** DIRECTIVE **
Extract the data from the line containing "The image size is (1176, 1018)." through the line containing "click(283, 321)", reproducing those lines precisely and omitting the picture.
-- Start of AVAILABLE RECORDS --
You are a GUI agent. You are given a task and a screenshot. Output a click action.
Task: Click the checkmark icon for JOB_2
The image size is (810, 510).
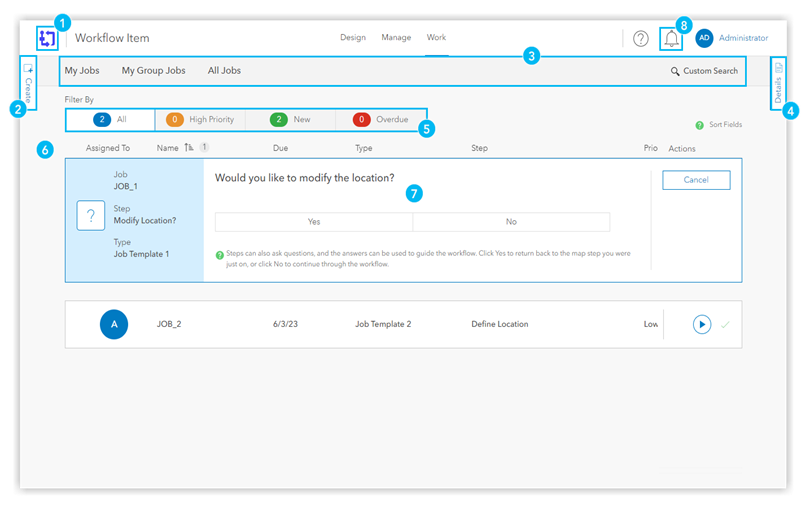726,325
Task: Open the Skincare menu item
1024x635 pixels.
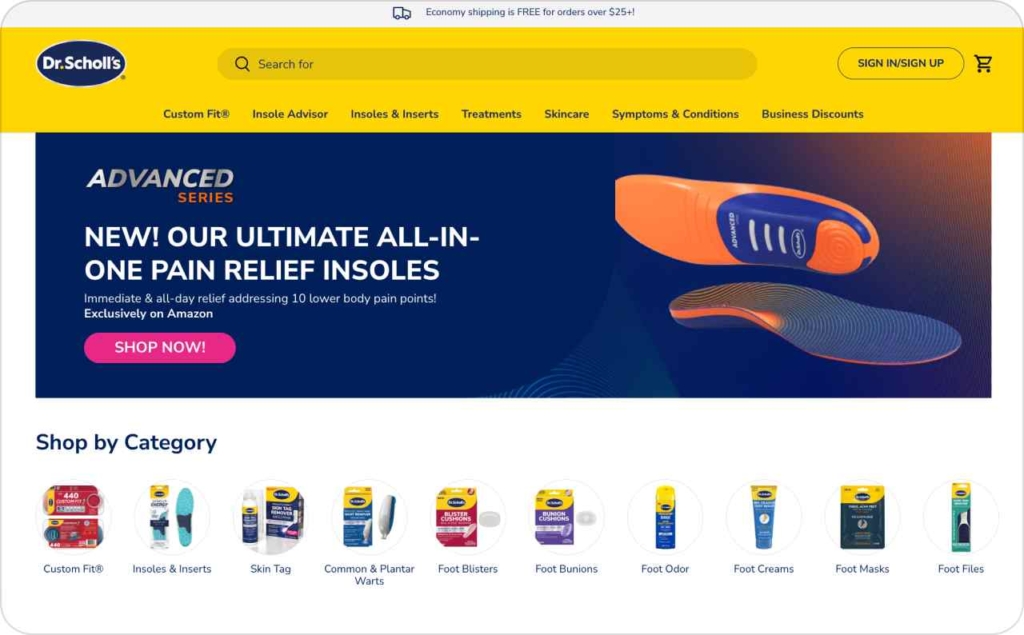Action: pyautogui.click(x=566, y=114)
-- End of AVAILABLE RECORDS --
-- Start of AVAILABLE RECORDS --
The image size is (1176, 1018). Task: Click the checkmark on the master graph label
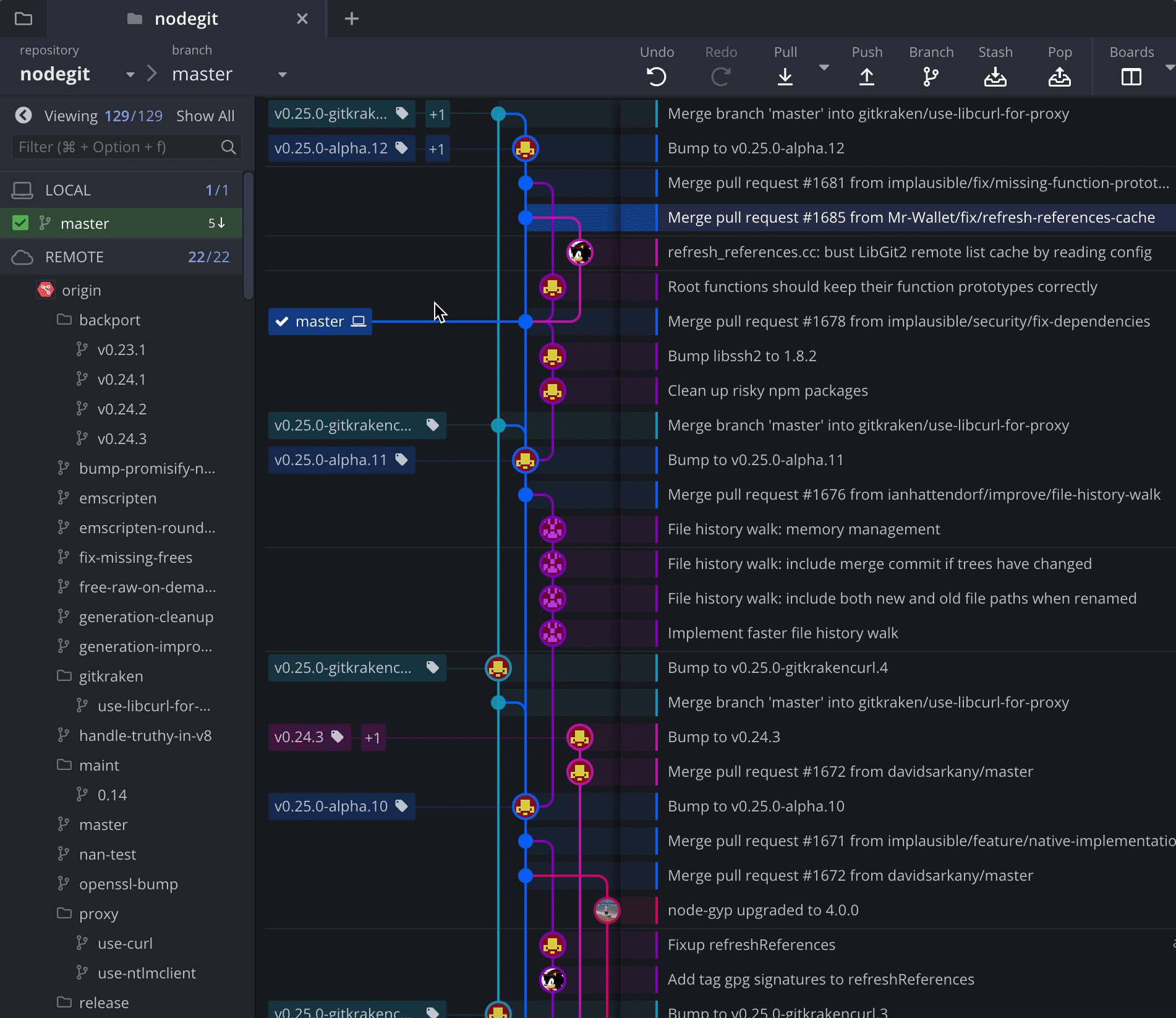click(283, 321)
-- End of AVAILABLE RECORDS --
-- Start of AVAILABLE RECORDS --
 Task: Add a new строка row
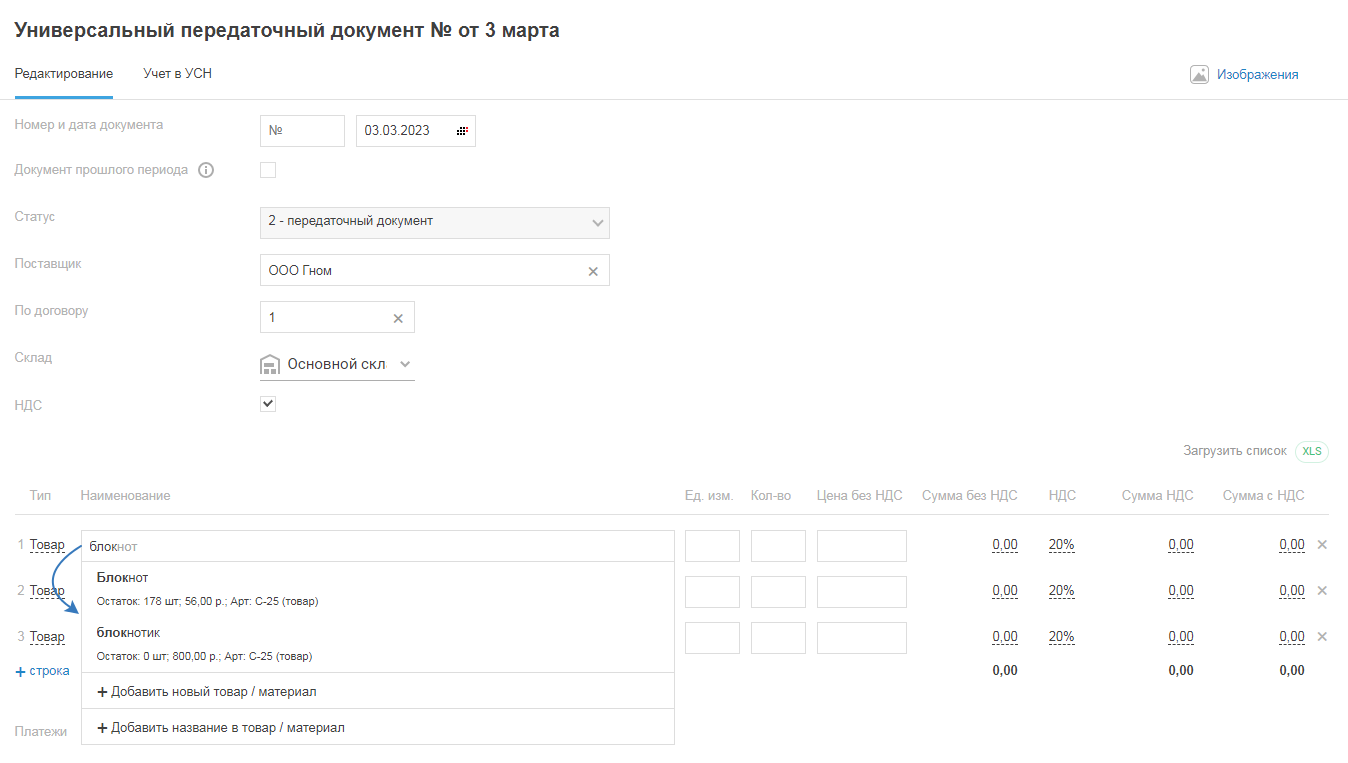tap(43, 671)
-- End of AVAILABLE RECORDS --
** FINISHED EXERCISE **
The image size is (1176, 1018). Task: Click the checkmark on the master graph label
click(283, 321)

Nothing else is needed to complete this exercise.